Yendo al rodaje tuvimos un accidente. Al saltar los airbags se llenó la furgoneta de un humo blanco que olía a pólvora. El conductor de la grúa nos dijo que se la ponen para que exploten. Nunca me había pasado, y verlo desde dentro me resultó inquietante: dos almohadones blancos que aparecen de la nada, dos flores gigantes que nacen al borde de un precipicio. Pero tuvimos suerte. Nos llevaron a un pueblo que parecía de película del oeste pero con tractores que circulaban despacio y ancianas que salían a hacer la compra. Ocupamos la terraza del único bar. Dos hombres con mono azul oscurecido por la grasa miraban al fotógrafo como si fuese un personaje que se hubiese escapado de un videoclip. Uno de ellos me preguntó si estábamos de vacaciones. Al decirle que estábamos trabajando se rió mientras no dejaba de mirar los brazos tatuados del fotógrafo y su pantalón tobillero y la velocidad con la que escribía en su móvil mientras fumaba. El mundo de cada uno es una convención que mide apenas un kilómetro cuadrado, el espacio justo para desarrollar la idea de que somos libres, de que reinamos sobre algo tangible y sólido.
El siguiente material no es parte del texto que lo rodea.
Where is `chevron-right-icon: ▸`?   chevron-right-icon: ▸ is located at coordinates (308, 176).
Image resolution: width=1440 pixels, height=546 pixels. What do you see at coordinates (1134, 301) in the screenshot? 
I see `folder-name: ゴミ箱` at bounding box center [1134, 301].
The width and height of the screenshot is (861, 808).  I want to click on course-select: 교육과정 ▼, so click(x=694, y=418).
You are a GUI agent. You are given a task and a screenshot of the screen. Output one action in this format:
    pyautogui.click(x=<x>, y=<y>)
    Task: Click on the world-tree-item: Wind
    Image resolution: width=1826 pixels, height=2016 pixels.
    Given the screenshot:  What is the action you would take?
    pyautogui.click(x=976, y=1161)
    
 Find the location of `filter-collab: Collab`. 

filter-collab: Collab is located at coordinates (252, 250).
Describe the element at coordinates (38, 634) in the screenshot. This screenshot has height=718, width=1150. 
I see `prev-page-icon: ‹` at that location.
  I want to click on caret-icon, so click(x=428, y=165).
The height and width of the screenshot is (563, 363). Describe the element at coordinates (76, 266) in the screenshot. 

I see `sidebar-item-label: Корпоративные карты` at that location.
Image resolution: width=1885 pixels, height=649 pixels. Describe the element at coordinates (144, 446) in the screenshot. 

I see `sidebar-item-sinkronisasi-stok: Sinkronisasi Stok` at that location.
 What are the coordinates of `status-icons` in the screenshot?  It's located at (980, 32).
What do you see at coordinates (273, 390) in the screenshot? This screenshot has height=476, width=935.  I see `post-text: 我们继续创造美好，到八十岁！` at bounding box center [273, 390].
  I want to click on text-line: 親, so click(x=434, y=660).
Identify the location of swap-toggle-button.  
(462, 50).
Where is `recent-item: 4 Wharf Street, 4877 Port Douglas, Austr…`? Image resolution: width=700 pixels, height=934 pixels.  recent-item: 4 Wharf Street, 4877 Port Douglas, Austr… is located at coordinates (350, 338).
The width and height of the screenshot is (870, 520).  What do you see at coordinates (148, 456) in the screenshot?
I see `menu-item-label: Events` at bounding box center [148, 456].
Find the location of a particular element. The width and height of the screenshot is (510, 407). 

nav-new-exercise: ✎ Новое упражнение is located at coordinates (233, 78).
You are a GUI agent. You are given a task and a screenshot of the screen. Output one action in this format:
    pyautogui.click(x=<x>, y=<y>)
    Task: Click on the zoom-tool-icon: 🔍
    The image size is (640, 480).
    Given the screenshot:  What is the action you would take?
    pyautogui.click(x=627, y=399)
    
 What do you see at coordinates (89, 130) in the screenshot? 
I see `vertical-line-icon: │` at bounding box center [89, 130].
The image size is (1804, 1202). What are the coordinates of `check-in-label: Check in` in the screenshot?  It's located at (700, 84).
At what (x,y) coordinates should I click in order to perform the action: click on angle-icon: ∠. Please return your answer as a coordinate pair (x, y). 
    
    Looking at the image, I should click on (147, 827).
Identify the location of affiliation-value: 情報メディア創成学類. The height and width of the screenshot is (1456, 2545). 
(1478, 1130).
Cuando ese espacio se altera nos ponemos nerviosos: no sabemos por qué suenan unas campanas ni por qué el sol en determinados lugares hace el mismo ruido que un insecto o cómo es que el horizonte usa otras varas de medir cuando nadie le molesta. Me dio pena dejar el pueblo. Me sentí como el niño que pierde su regla favorita, ésa que se sscapa en secreto del sistema métrico decimal.